GIVEN PROBLEM 1. Can you write out the lines of the listing word for word, starting with the line that contains "The width and height of the screenshot is (538, 464)." and going on through the end of the listing? Leave the pictures out.

--- start of DOCUMENT SECTION ---

Take a look at this ad from Crossway for their new book by Pastor Dane Ortlund. Like a gurgling brook, it soothes us. Like a white noise machine, it calms us. Like an infant at his mother’s breast, we are quieted and satisfied. So meek and humble. So soft and tender. So peaceful.
The book doesn’t teach. It “reflects on.” We don’t study. We’re not irritated by anything dogmatic or didactic. No authority. No preachiness for Heaven’s sake! Just mutual thoughtfulness.
Don Carson assures prospective buyers of Pastor Ortlund’s book that Pastor Ortlund writes with “pastoral gentleness and quiet beauty…” Carson says Ortlund “teases out” Scriptural truths that open up the “heart of Christ.” Carson promises Ortlund’s reflections will bring “comfort, strength, and rest to believers.”
Russ Moore assures prospective buyers that Pastor Ortlund writes of “rest and comfort,” accurately communicating the “Bible’s vision of Jesus [which is] a kind and gracious King.”
Nancy Leigh DeMoss Wolgemuth?
Admittedly, this is a real woman writing, so Nancy Leigh DeMoss Wolgemuth’s take on Pastor Ortlund’s reflections are not as depressing as the men she is agreeing with: ““The title of this book immediately evoked within me a sense of longing, hope, and gratitude.” The book is a “balm for every heart that feels pierced.” The book is “an invitation to experience the sweet consolations of a Savior who moves toward us with tenderness and grace.”
Well Paul is the uncontested master of tripe passed around the Reformed Evangelical ghetto, so we’d expect him to be more over-the-top than anyone else selling Pastor Ortlund’s book.

--- end of DOCUMENT SECTION ---
--- start of SUPPLIED INFORMATION ---

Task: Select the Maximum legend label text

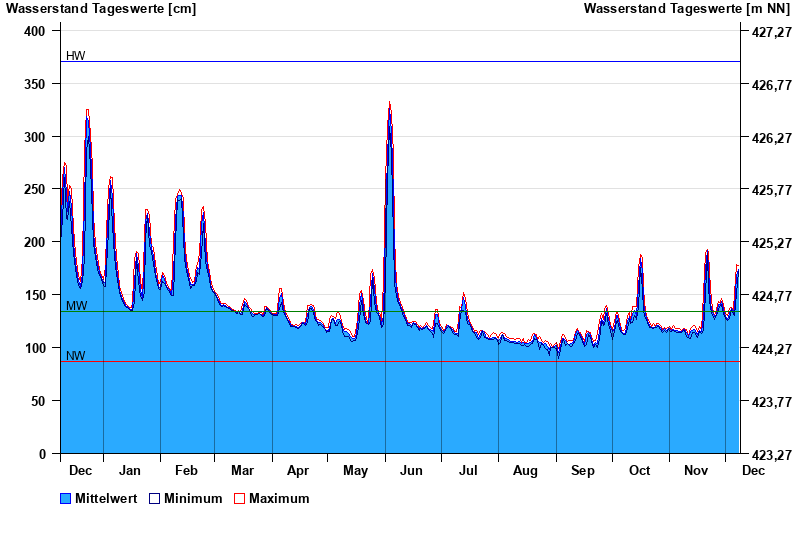Action: tap(279, 498)
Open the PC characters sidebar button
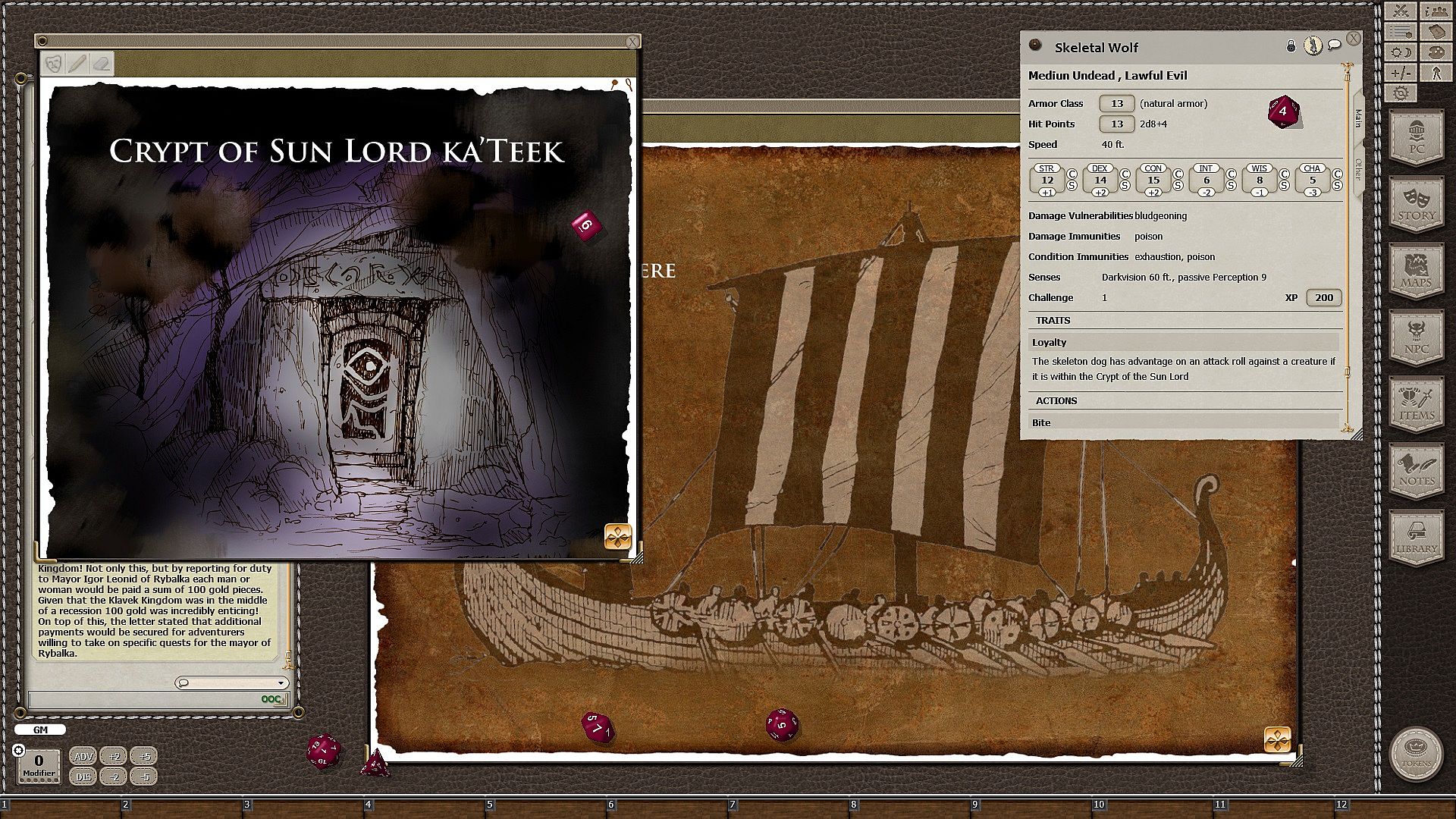The height and width of the screenshot is (819, 1456). point(1416,136)
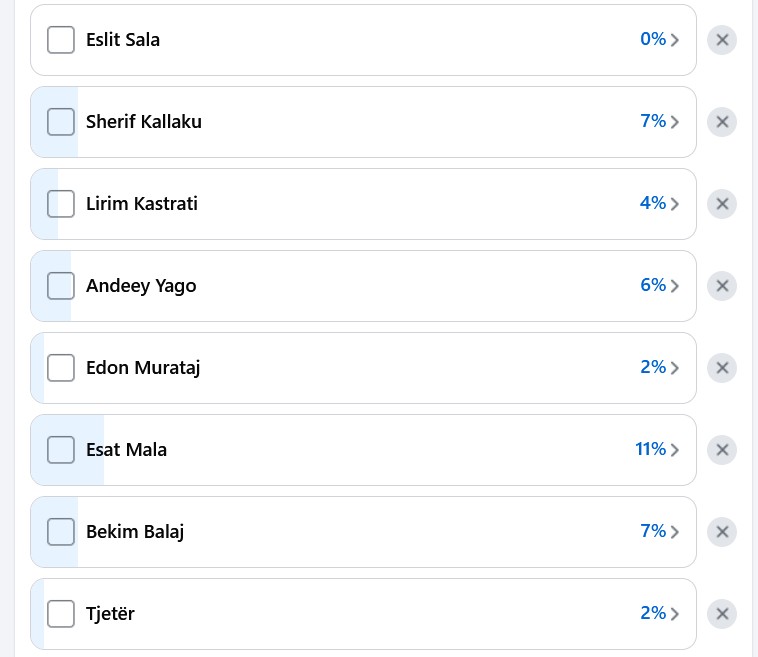The width and height of the screenshot is (758, 657).
Task: Tick the Esat Mala checkbox
Action: pyautogui.click(x=61, y=450)
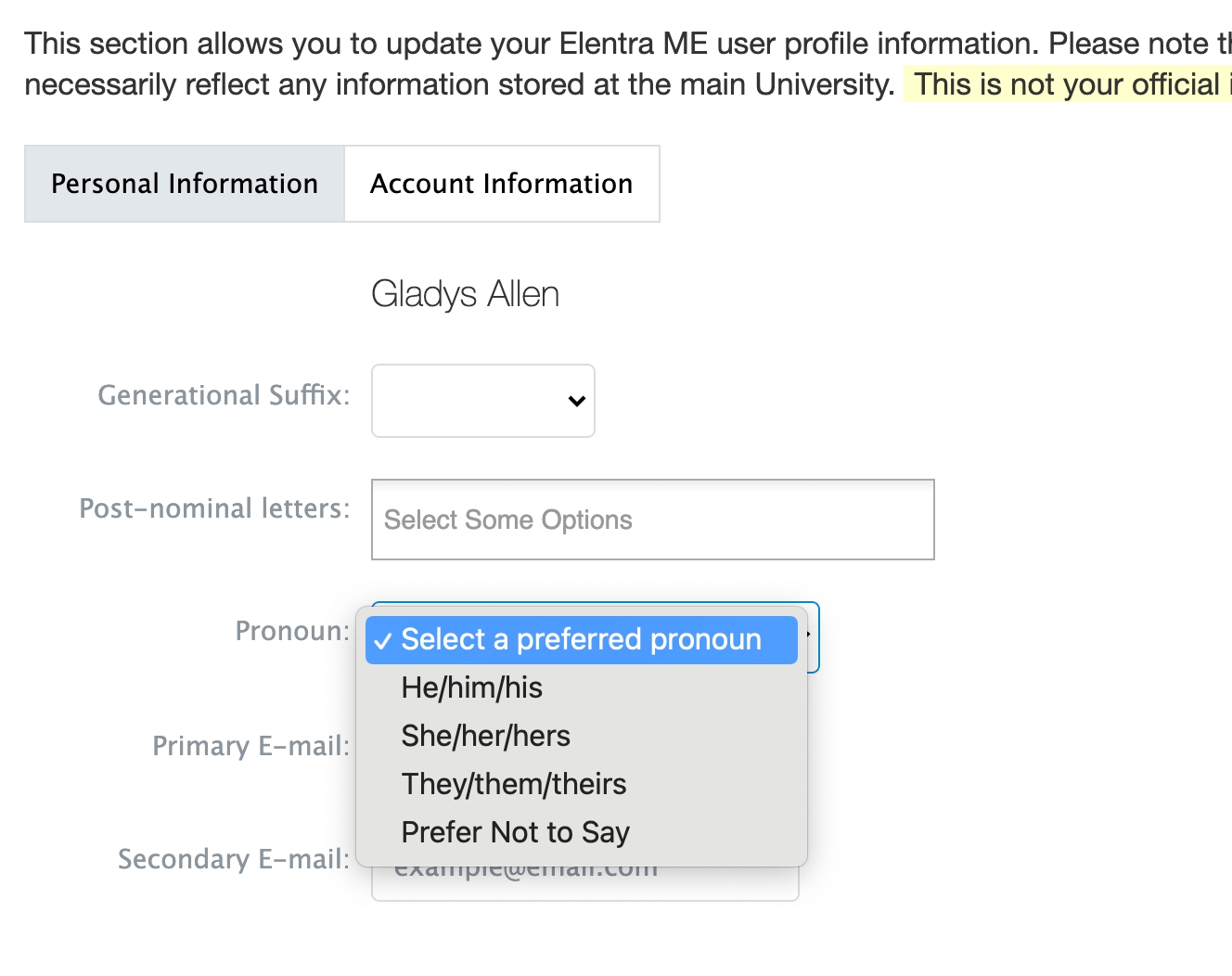Click the Post-nominal letters label
1232x976 pixels.
pyautogui.click(x=214, y=508)
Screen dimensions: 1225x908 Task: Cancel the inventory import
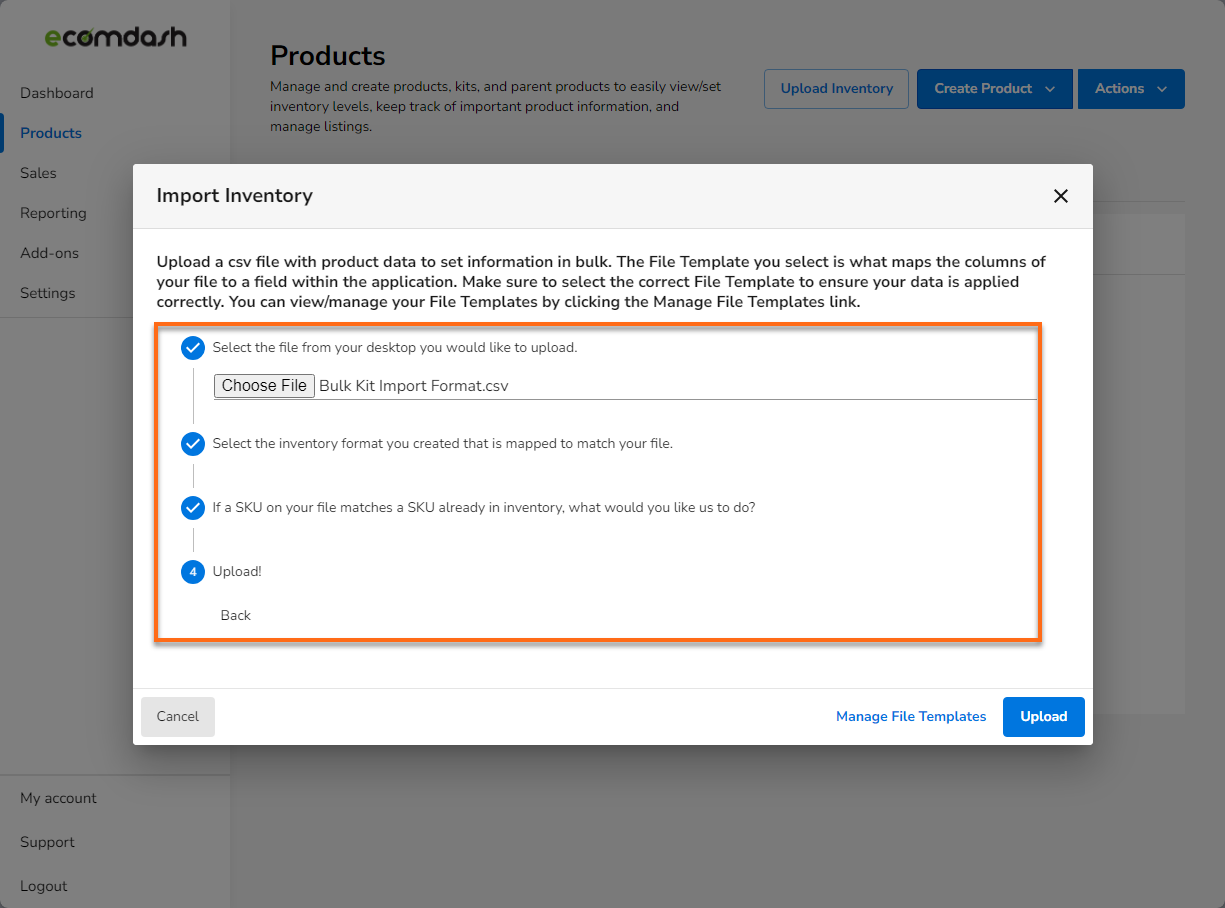click(177, 716)
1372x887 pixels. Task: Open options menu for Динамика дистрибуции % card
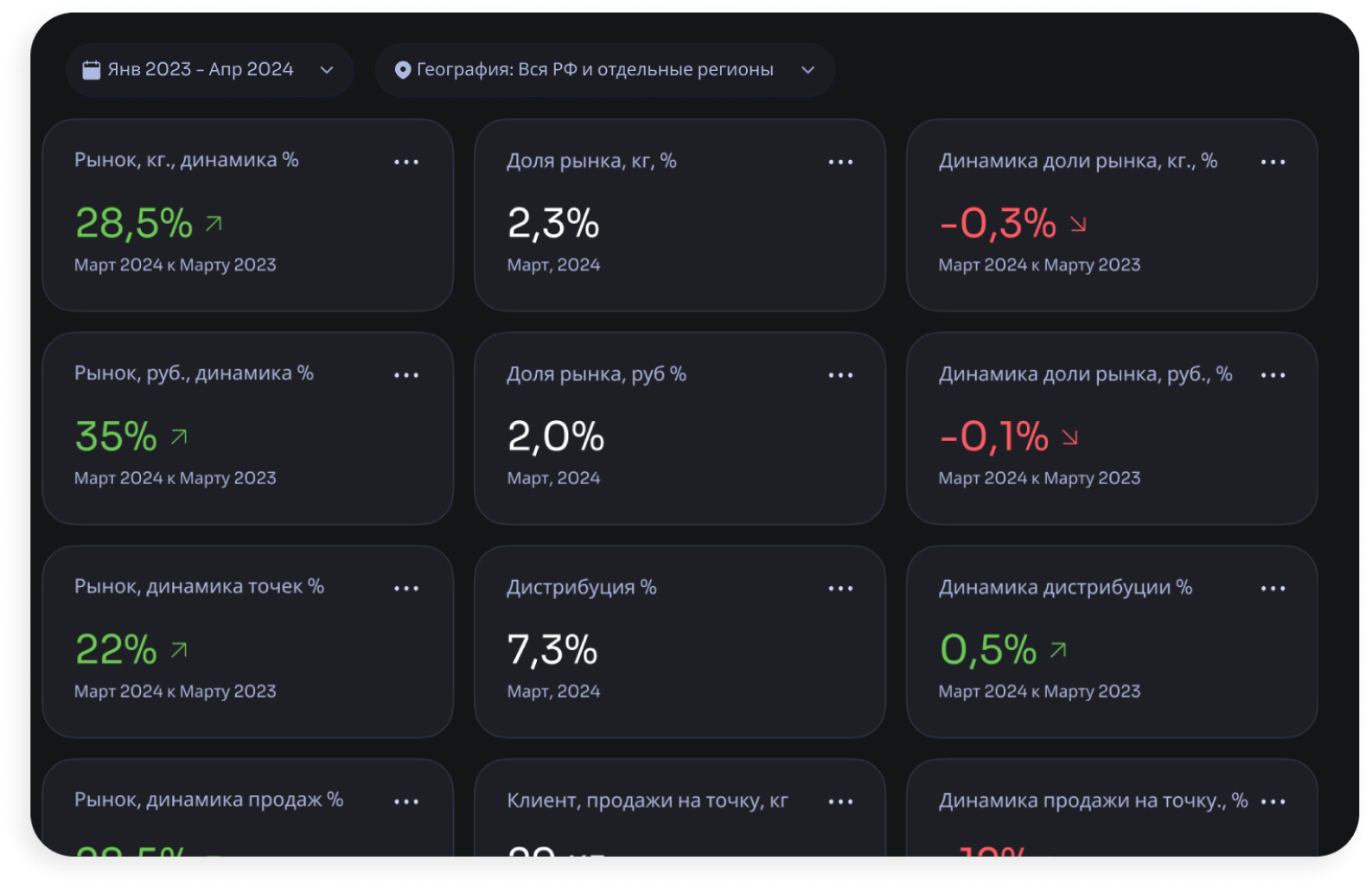point(1273,589)
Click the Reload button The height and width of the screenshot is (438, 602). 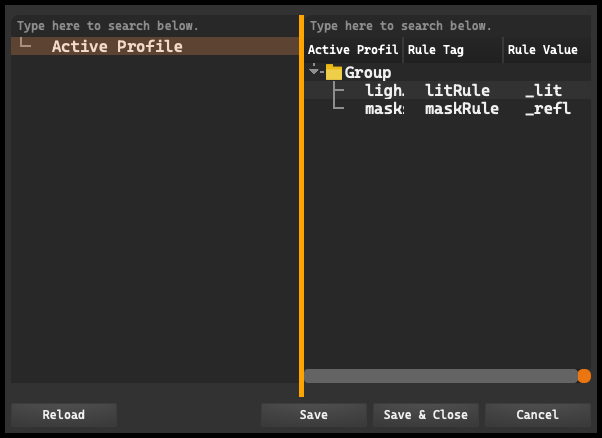(x=64, y=415)
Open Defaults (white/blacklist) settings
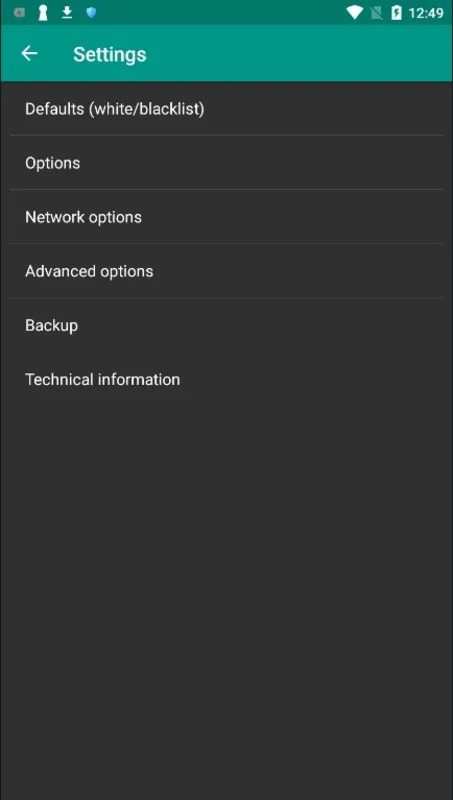 226,109
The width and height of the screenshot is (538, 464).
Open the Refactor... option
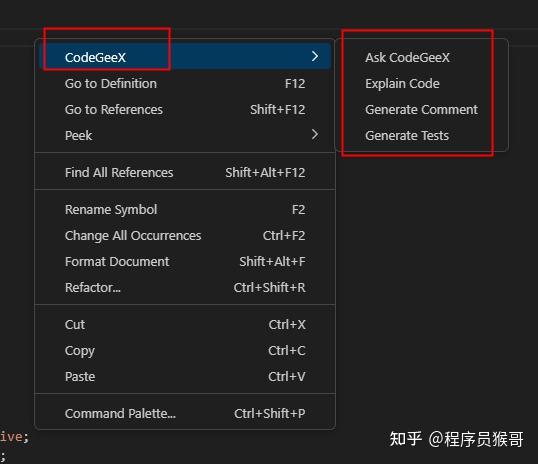coord(185,287)
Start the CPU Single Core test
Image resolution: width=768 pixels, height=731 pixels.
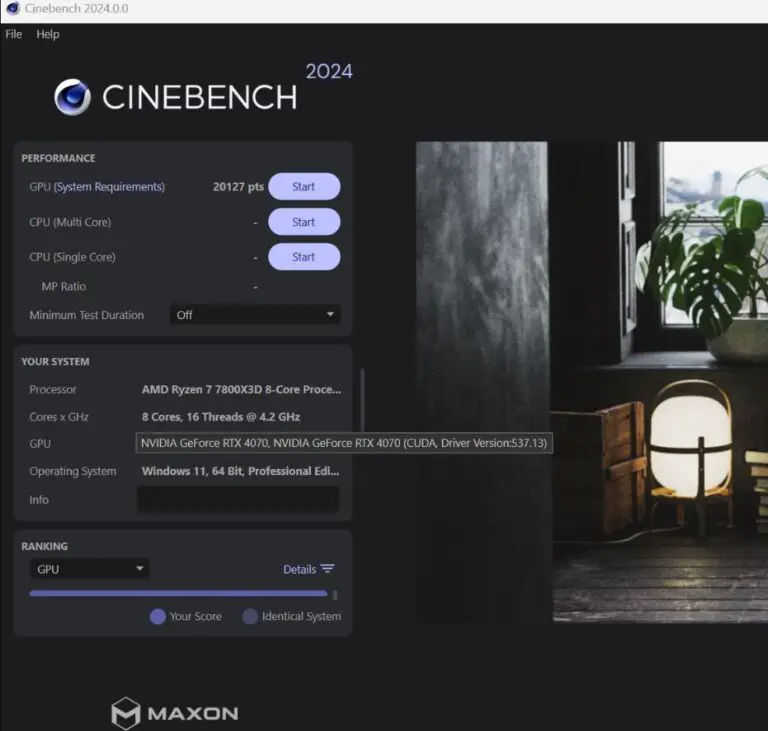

--- end of SUPPLIED INFORMATION ---

GIVEN PROBLEM 2. Can you give again, word for word, the part of the piece on the Crossway book ad starting with "Take a look" and going on through "tender. So peaceful."?

WRITTEN SOLUTION 1.
The width and height of the screenshot is (538, 464).
Open the Refactor... option
coord(185,287)
Start the CPU Single Core test
Image resolution: width=768 pixels, height=731 pixels.

WRITTEN SOLUTION 2.
Take a look at this ad from Crossway for their new book by Pastor Dane Ortlund. Like a gurgling brook, it soothes us. Like a white noise machine, it calms us. Like an infant at his mother’s breast, we are quieted and satisfied. So meek and humble. So soft and tender. So peaceful.